Data to examine:

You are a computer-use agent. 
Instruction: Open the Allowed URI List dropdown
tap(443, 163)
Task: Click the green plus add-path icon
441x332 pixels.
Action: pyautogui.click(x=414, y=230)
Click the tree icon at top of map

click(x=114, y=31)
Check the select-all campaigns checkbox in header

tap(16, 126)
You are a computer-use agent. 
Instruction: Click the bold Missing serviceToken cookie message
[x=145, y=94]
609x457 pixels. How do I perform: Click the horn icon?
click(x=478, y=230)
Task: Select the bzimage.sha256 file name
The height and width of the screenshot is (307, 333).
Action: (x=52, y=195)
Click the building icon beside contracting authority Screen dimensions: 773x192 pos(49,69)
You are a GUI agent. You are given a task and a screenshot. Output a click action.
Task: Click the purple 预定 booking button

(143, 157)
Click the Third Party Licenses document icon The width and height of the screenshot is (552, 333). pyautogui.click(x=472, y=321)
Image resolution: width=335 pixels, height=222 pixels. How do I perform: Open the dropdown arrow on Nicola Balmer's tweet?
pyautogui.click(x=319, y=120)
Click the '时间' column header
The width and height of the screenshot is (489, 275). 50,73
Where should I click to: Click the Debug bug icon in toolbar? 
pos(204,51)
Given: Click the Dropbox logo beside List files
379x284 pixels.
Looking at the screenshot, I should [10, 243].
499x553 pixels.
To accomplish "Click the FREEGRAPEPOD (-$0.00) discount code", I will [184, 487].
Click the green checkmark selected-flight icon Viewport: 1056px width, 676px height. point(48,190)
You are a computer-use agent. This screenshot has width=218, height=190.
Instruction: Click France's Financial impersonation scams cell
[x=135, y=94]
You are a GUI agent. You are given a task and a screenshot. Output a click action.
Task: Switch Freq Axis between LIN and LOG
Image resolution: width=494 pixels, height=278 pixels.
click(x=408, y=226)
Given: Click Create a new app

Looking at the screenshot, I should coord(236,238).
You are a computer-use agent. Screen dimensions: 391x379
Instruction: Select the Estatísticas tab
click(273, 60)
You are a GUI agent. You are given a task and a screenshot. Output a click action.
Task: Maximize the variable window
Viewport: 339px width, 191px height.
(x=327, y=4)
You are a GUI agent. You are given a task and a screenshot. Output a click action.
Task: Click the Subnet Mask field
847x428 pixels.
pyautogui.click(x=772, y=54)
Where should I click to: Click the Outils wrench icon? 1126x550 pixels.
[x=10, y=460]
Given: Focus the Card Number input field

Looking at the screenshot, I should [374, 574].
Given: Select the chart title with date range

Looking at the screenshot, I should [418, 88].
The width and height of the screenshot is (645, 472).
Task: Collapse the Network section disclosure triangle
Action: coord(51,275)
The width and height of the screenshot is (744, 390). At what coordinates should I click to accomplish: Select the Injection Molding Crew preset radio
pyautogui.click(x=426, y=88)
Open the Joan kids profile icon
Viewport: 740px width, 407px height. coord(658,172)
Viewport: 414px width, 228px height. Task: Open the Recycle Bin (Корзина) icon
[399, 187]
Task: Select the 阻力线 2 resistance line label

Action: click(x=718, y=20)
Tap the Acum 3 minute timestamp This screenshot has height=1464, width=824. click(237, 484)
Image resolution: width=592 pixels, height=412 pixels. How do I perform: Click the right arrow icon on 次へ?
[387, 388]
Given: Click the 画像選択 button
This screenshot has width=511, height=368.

Assigned task:
The required output is the whole listing, printed again exactly.

The completed task:
You are a computer-use agent. 
Instruction: Open the Allowed URI List dropdown
tap(443, 163)
Task: Click the green plus add-path icon
441x332 pixels.
Action: pyautogui.click(x=414, y=230)
Click the tree icon at top of map

click(x=114, y=31)
Check the select-all campaigns checkbox in header

tap(16, 126)
You are a computer-use agent. 
Instruction: Click the bold Missing serviceToken cookie message
[x=145, y=94]
609x457 pixels. How do I perform: Click the horn icon?
click(x=478, y=230)
Task: Select the bzimage.sha256 file name
The height and width of the screenshot is (307, 333).
Action: (x=52, y=195)
Click the building icon beside contracting authority Screen dimensions: 773x192 pos(49,69)
You are a GUI agent. You are given a task and a screenshot. Output a click action.
Task: Click the purple 预定 booking button

(143, 157)
Click the Third Party Licenses document icon The width and height of the screenshot is (552, 333). pyautogui.click(x=472, y=321)
Image resolution: width=335 pixels, height=222 pixels. How do I perform: Open the dropdown arrow on Nicola Balmer's tweet?
pyautogui.click(x=319, y=120)
Click the '时间' column header
The width and height of the screenshot is (489, 275). 50,73
Where should I click to: Click the Debug bug icon in toolbar? 
pos(204,51)
Given: Click the Dropbox logo beside List files
379x284 pixels.
Looking at the screenshot, I should [10, 243].
499x553 pixels.
To accomplish "Click the FREEGRAPEPOD (-$0.00) discount code", I will [184, 487].
Click the green checkmark selected-flight icon Viewport: 1056px width, 676px height. point(48,190)
You are a computer-use agent. This screenshot has width=218, height=190.
Instruction: Click France's Financial impersonation scams cell
[x=135, y=94]
You are a GUI agent. You are given a task and a screenshot. Output a click action.
Task: Switch Freq Axis between LIN and LOG
Image resolution: width=494 pixels, height=278 pixels.
click(x=408, y=226)
Given: Click Create a new app

Looking at the screenshot, I should coord(236,238).
You are a computer-use agent. Screen dimensions: 391x379
Instruction: Select the Estatísticas tab
click(273, 60)
You are a GUI agent. You are given a task and a screenshot. Output a click action.
Task: Maximize the variable window
Viewport: 339px width, 191px height.
(x=327, y=4)
You are a GUI agent. You are given a task and a screenshot. Output a click action.
Task: Click the Subnet Mask field
847x428 pixels.
pyautogui.click(x=772, y=54)
Where should I click to: Click the Outils wrench icon? 1126x550 pixels.
[x=10, y=460]
Given: Focus the Card Number input field

Looking at the screenshot, I should [374, 574].
Given: Select the chart title with date range

Looking at the screenshot, I should [418, 88].
The width and height of the screenshot is (645, 472).
Task: Collapse the Network section disclosure triangle
Action: coord(51,275)
The width and height of the screenshot is (744, 390). At what coordinates should I click to accomplish: Select the Injection Molding Crew preset radio
pyautogui.click(x=426, y=88)
Open the Joan kids profile icon
Viewport: 740px width, 407px height. coord(658,172)
Viewport: 414px width, 228px height. Task: Open the Recycle Bin (Корзина) icon
[399, 187]
Task: Select the 阻力线 2 resistance line label

Action: click(x=718, y=20)
Tap the Acum 3 minute timestamp This screenshot has height=1464, width=824. click(237, 484)
Image resolution: width=592 pixels, height=412 pixels. How do I perform: Click the right arrow icon on 次へ?
[387, 388]
Given: Click the 画像選択 button
This screenshot has width=511, height=368.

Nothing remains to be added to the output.